Better use of data is route to new revenue says EFMA report
Banks should focus their efforts on using data to provide better services to merchants, retail customers and other businesses – and they can build a more efficient business, according to a new report by Kurt Salmon and EFMA, the European Financial Management and Marketing Association.
The first step identified by the report, Payment innovation: maximising the potential of payment analytics, is to work internally. That means fine tuning and reviewing customer segmentation using factors such as lifestyle and familiarity with digital technology. It also means following commercial leads by analysing how customers behave and particularly how they spend.
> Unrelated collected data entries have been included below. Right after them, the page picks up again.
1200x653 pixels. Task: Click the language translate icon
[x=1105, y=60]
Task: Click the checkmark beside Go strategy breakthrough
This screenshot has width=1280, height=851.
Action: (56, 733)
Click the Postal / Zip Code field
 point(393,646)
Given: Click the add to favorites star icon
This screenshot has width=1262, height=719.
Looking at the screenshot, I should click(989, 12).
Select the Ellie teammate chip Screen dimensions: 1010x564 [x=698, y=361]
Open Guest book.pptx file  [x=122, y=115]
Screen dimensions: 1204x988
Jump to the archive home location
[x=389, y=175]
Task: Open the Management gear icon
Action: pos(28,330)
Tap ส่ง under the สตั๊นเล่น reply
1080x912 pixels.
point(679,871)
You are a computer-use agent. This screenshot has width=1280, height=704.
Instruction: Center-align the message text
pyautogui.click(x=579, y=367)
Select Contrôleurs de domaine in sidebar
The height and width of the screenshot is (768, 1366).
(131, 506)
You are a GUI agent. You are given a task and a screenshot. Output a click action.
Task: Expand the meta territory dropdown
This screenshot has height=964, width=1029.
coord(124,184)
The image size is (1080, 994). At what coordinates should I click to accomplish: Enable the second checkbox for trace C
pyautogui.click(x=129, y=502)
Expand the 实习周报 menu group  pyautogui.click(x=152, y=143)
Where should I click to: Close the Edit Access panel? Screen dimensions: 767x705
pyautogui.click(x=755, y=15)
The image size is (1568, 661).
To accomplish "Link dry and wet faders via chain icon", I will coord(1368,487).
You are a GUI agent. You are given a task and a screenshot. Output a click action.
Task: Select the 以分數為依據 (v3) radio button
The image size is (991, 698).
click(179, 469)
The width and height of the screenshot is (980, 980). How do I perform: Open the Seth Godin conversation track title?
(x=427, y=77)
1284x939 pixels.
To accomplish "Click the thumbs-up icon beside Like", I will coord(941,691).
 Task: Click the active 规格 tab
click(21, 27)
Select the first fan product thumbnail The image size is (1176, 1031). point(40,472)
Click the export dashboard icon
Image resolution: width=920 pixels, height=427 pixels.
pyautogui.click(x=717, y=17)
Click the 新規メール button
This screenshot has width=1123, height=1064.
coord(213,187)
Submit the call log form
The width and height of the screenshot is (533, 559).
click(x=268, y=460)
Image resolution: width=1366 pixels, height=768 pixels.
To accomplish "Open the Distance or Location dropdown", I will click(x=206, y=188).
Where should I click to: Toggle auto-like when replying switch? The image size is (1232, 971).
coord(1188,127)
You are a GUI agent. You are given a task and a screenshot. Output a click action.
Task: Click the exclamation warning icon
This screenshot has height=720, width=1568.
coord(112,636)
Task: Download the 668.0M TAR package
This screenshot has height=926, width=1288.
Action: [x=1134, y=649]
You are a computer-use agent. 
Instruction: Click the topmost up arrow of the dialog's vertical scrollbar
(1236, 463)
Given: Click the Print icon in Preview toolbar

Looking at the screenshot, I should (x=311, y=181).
Financial institutions already use data to check credit history and revenue against charges, but the report suggests that this can be deepened, especially in markets where a credit bureau does not exist. It also points out that preventing fraud by analysing payment behaviours such as the amount, the product type, the frequency and the context should help to detect potential fraud early on, protecting consumer trust.
Perhaps the most promising suggestion is to use dedicated reports to merchants to help them understand customer spending behaviour, both at the brand and at its competitors. Although some schemes such as MasterCard and Amex have already released products in this area, most banks are at an early stage. The factors holding them back are limits to the data quality and fear that retailers will not appreciate their data being used to benefit competitors. It is also difficult to generate direct revenues as there is strong competition from historical data providers, but some banks see it as a loyalty service for their merchant customers.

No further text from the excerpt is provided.